§ **Goal of the exercise**
Each record must be reproduced exactly as it is shown.

§ **Material for this exercise**
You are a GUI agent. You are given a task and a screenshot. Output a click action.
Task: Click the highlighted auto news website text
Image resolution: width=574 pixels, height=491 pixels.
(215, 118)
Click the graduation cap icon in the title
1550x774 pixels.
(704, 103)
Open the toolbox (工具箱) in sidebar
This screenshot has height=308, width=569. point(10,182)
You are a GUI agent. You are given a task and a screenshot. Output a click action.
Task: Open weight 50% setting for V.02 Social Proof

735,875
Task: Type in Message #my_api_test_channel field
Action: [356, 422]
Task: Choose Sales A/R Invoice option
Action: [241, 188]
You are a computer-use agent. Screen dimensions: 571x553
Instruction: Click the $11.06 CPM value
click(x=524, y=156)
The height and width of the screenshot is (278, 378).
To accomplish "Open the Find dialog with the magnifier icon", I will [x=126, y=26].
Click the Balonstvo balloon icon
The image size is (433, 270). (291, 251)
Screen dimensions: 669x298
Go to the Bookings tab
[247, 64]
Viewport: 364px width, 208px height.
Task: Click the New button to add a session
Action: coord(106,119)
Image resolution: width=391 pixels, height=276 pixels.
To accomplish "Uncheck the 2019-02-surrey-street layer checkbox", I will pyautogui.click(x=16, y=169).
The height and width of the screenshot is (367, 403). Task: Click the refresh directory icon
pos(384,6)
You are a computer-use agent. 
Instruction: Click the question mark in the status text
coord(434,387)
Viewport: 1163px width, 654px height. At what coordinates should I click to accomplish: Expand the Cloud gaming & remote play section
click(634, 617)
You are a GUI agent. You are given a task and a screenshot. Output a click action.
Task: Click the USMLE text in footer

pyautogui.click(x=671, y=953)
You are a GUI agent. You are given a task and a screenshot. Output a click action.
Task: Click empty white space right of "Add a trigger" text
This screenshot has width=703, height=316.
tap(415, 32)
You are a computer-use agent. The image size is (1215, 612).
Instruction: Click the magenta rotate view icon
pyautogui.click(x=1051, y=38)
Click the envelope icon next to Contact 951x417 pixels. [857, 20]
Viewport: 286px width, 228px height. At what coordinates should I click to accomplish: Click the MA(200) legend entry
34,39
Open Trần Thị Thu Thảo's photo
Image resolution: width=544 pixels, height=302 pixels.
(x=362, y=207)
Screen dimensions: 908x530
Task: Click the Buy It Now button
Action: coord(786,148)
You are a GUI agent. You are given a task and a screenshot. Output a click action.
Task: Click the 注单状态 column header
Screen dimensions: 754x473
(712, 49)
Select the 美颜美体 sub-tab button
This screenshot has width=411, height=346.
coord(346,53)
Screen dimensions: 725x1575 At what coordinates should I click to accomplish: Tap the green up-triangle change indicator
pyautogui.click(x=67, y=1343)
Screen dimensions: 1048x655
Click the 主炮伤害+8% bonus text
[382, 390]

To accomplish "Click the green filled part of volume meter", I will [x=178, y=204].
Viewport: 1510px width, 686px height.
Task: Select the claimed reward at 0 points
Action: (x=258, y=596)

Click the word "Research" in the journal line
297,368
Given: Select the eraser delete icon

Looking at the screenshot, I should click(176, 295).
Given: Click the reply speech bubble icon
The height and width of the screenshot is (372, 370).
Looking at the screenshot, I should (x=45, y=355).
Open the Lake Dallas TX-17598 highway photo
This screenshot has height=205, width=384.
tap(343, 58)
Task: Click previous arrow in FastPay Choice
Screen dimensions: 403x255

§ **Problem solution**
You are a GUI agent. You are given a task and a screenshot. Output a click action.
Task: Click the highlighted auto news website text
Image resolution: width=574 pixels, height=491 pixels.
(215, 118)
Click the graduation cap icon in the title
1550x774 pixels.
(704, 103)
Open the toolbox (工具箱) in sidebar
This screenshot has height=308, width=569. point(10,182)
You are a GUI agent. You are given a task and a screenshot. Output a click action.
Task: Open weight 50% setting for V.02 Social Proof

735,875
Task: Type in Message #my_api_test_channel field
Action: [356, 422]
Task: Choose Sales A/R Invoice option
Action: [241, 188]
You are a computer-use agent. Screen dimensions: 571x553
Instruction: Click the $11.06 CPM value
click(x=524, y=156)
The height and width of the screenshot is (278, 378).
To accomplish "Open the Find dialog with the magnifier icon", I will [x=126, y=26].
Click the Balonstvo balloon icon
The image size is (433, 270). (291, 251)
Screen dimensions: 669x298
Go to the Bookings tab
[247, 64]
Viewport: 364px width, 208px height.
Task: Click the New button to add a session
Action: coord(106,119)
Image resolution: width=391 pixels, height=276 pixels.
To accomplish "Uncheck the 2019-02-surrey-street layer checkbox", I will pyautogui.click(x=16, y=169).
The height and width of the screenshot is (367, 403). Task: Click the refresh directory icon
pos(384,6)
You are a computer-use agent. 
Instruction: Click the question mark in the status text
coord(434,387)
Viewport: 1163px width, 654px height. At what coordinates should I click to accomplish: Expand the Cloud gaming & remote play section
click(634, 617)
You are a GUI agent. You are given a task and a screenshot. Output a click action.
Task: Click the USMLE text in footer

pyautogui.click(x=671, y=953)
You are a GUI agent. You are given a task and a screenshot. Output a click action.
Task: Click empty white space right of "Add a trigger" text
This screenshot has width=703, height=316.
tap(415, 32)
You are a computer-use agent. The image size is (1215, 612).
Instruction: Click the magenta rotate view icon
pyautogui.click(x=1051, y=38)
Click the envelope icon next to Contact 951x417 pixels. [857, 20]
Viewport: 286px width, 228px height. At what coordinates should I click to accomplish: Click the MA(200) legend entry
34,39
Open Trần Thị Thu Thảo's photo
Image resolution: width=544 pixels, height=302 pixels.
(x=362, y=207)
Screen dimensions: 908x530
Task: Click the Buy It Now button
Action: coord(786,148)
You are a GUI agent. You are given a task and a screenshot. Output a click action.
Task: Click the 注单状态 column header
Screen dimensions: 754x473
(712, 49)
Select the 美颜美体 sub-tab button
This screenshot has width=411, height=346.
coord(346,53)
Screen dimensions: 725x1575 At what coordinates should I click to accomplish: Tap the green up-triangle change indicator
pyautogui.click(x=67, y=1343)
Screen dimensions: 1048x655
Click the 主炮伤害+8% bonus text
[382, 390]

To accomplish "Click the green filled part of volume meter", I will [x=178, y=204].
Viewport: 1510px width, 686px height.
Task: Select the claimed reward at 0 points
Action: (x=258, y=596)

Click the word "Research" in the journal line
297,368
Given: Select the eraser delete icon

Looking at the screenshot, I should click(176, 295).
Given: Click the reply speech bubble icon
The height and width of the screenshot is (372, 370).
Looking at the screenshot, I should (x=45, y=355).
Open the Lake Dallas TX-17598 highway photo
This screenshot has height=205, width=384.
tap(343, 58)
Task: Click previous arrow in FastPay Choice
Screen dimensions: 403x255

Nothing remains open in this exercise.